Scan the records below for the line containing "Where should I click to: Close the Edit" and the line containing "Given: Redo an edit with the redo icon". Copy both, plus every line between, exactly.

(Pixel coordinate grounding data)
────────────────────

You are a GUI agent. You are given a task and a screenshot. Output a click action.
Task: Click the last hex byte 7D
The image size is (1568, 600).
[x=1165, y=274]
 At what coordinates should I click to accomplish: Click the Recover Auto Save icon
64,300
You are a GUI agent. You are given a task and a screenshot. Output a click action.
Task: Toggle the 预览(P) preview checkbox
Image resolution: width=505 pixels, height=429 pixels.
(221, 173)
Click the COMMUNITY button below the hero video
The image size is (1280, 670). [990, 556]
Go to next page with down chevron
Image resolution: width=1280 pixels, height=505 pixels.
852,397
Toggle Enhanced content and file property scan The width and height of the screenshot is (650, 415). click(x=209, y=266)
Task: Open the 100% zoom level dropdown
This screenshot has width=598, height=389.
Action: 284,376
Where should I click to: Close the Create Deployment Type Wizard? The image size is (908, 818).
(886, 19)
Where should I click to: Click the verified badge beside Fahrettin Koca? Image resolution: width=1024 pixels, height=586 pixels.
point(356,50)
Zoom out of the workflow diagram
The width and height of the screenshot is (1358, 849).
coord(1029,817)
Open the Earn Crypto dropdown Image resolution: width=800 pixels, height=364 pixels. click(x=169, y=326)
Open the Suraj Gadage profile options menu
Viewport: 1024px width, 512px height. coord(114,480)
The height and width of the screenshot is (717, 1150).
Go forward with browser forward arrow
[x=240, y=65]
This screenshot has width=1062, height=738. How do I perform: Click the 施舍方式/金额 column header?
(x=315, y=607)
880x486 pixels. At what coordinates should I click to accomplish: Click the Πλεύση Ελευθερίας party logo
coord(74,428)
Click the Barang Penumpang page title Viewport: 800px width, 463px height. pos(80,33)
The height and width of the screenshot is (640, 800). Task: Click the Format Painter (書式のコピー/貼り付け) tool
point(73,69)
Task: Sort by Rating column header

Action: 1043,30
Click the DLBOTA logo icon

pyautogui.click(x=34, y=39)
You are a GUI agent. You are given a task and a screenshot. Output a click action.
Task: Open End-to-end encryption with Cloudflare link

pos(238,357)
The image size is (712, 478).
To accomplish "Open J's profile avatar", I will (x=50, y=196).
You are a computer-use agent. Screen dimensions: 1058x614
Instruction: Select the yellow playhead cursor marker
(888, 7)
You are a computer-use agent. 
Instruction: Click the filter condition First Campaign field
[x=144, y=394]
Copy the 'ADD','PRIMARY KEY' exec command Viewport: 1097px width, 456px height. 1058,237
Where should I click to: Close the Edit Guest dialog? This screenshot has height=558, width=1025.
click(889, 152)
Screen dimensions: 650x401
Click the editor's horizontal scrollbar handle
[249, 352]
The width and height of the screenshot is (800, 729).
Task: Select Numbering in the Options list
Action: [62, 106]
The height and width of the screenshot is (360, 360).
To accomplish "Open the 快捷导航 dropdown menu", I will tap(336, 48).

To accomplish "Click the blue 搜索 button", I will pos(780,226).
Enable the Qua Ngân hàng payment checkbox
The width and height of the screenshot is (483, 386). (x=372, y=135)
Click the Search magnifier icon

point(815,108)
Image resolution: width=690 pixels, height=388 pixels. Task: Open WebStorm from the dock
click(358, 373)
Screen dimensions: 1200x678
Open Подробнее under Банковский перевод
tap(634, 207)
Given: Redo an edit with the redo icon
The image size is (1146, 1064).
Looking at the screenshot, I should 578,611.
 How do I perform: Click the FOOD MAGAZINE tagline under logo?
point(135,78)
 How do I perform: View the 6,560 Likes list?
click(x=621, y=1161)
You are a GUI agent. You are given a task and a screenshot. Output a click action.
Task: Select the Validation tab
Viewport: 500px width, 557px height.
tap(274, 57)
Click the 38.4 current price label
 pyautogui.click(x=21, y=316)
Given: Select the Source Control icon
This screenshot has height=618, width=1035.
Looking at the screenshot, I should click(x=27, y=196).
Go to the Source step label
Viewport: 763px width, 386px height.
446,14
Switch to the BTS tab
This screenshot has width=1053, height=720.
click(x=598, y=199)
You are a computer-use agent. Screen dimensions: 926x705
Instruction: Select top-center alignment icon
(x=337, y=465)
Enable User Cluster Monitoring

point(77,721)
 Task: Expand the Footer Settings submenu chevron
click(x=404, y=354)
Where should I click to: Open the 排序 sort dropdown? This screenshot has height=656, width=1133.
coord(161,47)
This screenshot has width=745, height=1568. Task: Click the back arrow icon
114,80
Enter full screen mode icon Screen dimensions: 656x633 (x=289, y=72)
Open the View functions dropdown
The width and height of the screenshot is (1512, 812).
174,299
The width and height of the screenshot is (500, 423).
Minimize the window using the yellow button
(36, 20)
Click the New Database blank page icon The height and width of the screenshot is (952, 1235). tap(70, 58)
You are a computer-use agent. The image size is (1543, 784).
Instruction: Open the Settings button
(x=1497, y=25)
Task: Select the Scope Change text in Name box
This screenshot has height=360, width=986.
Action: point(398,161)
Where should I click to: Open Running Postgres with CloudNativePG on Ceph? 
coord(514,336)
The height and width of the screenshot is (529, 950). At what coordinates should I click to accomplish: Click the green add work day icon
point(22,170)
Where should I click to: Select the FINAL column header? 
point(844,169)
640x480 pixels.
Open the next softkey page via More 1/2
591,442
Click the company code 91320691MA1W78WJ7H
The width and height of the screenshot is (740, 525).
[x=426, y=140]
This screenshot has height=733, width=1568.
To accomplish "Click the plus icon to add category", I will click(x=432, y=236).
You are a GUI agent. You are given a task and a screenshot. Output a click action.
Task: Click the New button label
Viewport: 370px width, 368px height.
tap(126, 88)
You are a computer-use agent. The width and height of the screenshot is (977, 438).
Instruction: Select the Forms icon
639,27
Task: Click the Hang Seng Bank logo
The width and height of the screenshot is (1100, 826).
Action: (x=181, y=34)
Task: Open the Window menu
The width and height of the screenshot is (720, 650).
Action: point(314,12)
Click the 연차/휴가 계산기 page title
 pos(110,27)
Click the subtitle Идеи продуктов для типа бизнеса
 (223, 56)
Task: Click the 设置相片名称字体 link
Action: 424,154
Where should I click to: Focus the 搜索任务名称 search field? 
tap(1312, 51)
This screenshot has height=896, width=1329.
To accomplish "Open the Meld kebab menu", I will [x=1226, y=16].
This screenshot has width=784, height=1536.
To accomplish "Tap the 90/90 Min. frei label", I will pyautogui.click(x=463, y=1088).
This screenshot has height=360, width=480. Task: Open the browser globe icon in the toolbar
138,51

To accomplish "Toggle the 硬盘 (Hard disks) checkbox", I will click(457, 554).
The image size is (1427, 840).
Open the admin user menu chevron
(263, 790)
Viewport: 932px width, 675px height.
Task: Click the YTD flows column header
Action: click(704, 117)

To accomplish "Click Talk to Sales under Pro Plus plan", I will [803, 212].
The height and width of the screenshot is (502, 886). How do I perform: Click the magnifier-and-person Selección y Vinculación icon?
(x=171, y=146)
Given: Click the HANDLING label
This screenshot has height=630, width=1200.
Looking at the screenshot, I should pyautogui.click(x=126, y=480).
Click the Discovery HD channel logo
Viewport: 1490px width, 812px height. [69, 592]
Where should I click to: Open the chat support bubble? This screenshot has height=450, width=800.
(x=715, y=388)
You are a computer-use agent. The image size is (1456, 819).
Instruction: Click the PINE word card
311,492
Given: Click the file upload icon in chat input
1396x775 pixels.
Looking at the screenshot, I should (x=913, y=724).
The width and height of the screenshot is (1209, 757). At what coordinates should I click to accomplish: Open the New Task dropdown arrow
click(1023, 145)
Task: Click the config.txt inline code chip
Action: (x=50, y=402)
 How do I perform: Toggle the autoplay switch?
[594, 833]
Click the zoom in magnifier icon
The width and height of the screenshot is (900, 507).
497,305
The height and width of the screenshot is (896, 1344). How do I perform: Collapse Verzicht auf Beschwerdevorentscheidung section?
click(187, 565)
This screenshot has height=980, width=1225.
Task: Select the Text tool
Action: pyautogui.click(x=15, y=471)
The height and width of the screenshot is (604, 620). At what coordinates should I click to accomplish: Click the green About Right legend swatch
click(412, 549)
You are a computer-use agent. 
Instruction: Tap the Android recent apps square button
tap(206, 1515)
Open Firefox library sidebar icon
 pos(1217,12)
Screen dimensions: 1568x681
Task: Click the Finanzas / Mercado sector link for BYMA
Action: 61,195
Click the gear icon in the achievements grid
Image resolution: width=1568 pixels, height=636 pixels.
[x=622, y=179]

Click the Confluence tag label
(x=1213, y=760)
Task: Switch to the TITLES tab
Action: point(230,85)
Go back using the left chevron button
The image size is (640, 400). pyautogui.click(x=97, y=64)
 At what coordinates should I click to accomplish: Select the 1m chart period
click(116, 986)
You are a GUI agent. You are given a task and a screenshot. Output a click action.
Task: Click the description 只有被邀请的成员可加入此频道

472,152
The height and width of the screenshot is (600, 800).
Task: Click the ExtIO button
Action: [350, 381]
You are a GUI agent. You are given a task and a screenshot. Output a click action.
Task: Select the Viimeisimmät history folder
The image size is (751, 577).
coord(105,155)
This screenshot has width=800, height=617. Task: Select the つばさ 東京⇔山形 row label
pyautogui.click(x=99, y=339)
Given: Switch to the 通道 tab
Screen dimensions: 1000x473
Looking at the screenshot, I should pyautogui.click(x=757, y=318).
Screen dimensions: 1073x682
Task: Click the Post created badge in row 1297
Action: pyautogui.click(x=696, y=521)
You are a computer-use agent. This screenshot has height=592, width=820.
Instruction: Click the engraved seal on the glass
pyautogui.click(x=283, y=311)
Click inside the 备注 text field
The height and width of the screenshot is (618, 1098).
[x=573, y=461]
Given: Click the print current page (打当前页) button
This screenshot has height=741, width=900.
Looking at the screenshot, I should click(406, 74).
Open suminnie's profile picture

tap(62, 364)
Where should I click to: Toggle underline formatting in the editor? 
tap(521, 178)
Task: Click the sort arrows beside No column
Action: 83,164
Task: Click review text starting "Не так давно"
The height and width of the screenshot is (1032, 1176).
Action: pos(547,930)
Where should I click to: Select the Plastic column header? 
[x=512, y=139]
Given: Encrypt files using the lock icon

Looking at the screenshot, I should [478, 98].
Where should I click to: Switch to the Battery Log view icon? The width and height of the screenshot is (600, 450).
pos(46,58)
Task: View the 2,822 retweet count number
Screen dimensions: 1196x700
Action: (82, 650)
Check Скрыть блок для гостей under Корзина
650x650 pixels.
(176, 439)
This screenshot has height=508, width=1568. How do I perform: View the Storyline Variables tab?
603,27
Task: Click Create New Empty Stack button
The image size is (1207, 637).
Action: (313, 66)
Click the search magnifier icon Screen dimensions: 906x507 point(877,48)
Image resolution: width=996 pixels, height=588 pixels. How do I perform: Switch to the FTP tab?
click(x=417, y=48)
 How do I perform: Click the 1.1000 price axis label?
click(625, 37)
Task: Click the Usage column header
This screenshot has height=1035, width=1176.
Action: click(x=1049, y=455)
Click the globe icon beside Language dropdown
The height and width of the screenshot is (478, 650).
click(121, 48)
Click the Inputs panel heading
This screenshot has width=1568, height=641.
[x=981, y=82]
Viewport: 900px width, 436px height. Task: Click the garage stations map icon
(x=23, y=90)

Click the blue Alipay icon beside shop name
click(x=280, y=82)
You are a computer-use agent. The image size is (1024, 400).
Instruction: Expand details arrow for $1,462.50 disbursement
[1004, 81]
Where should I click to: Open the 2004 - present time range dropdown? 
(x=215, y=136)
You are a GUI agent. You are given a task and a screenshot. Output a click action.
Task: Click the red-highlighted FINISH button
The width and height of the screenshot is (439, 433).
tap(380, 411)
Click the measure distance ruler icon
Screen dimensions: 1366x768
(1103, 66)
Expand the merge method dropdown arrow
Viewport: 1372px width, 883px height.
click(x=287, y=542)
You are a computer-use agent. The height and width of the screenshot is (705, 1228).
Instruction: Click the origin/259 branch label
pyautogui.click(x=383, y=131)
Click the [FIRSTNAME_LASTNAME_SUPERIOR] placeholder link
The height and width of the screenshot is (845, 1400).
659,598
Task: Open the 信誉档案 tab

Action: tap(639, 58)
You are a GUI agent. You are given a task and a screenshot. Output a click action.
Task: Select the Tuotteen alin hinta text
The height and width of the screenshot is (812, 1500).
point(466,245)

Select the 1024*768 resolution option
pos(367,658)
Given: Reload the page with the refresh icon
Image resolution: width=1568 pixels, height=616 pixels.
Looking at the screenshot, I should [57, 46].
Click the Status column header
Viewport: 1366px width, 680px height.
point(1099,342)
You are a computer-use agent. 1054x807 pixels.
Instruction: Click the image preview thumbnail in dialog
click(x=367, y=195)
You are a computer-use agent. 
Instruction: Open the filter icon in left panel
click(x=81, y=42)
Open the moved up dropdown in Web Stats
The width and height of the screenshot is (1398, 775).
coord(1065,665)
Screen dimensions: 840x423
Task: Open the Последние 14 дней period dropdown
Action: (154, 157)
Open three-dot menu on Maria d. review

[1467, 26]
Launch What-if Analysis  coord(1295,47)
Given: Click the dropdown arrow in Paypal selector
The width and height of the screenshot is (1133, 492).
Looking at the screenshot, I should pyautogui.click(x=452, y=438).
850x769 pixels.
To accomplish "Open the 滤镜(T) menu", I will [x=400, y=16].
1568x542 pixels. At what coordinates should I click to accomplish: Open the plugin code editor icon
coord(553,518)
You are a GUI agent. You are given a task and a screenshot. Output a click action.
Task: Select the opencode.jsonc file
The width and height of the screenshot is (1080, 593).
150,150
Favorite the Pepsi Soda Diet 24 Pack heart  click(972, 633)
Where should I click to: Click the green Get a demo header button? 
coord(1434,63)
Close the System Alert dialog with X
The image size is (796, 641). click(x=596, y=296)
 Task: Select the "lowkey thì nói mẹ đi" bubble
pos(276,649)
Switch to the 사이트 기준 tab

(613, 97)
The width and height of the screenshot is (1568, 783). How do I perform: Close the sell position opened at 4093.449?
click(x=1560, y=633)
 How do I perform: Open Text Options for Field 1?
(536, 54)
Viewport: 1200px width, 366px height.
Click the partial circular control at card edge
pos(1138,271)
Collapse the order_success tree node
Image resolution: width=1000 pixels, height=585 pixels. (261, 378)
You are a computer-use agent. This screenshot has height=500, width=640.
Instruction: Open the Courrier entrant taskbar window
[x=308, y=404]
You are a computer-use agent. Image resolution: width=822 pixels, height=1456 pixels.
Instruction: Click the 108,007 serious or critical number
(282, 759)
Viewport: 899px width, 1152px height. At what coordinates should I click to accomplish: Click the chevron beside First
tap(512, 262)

────────────────────

__Response to the task__.
Where should I click to: Close the Edit Guest dialog? This screenshot has height=558, width=1025.
click(889, 152)
Screen dimensions: 650x401
Click the editor's horizontal scrollbar handle
[249, 352]
The width and height of the screenshot is (800, 729).
Task: Select Numbering in the Options list
Action: [62, 106]
The height and width of the screenshot is (360, 360).
To accomplish "Open the 快捷导航 dropdown menu", I will tap(336, 48).

To accomplish "Click the blue 搜索 button", I will pos(780,226).
Enable the Qua Ngân hàng payment checkbox
The width and height of the screenshot is (483, 386). (x=372, y=135)
Click the Search magnifier icon

point(815,108)
Image resolution: width=690 pixels, height=388 pixels. Task: Open WebStorm from the dock
click(358, 373)
Screen dimensions: 1200x678
Open Подробнее under Банковский перевод
tap(634, 207)
Given: Redo an edit with the redo icon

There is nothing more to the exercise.